Work request =
In the records below, one line contains "You are a GUI". Print that line and every line after it exactly, down to the final one.

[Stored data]
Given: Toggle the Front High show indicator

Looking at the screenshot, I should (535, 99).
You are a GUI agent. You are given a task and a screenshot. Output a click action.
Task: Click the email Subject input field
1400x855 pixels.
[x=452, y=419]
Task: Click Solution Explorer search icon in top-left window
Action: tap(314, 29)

The answer =
You are a GUI agent. You are given a task and a screenshot. Output a click action.
Task: Click the email Subject input field
1400x855 pixels.
[x=452, y=419]
Task: Click Solution Explorer search icon in top-left window
Action: tap(314, 29)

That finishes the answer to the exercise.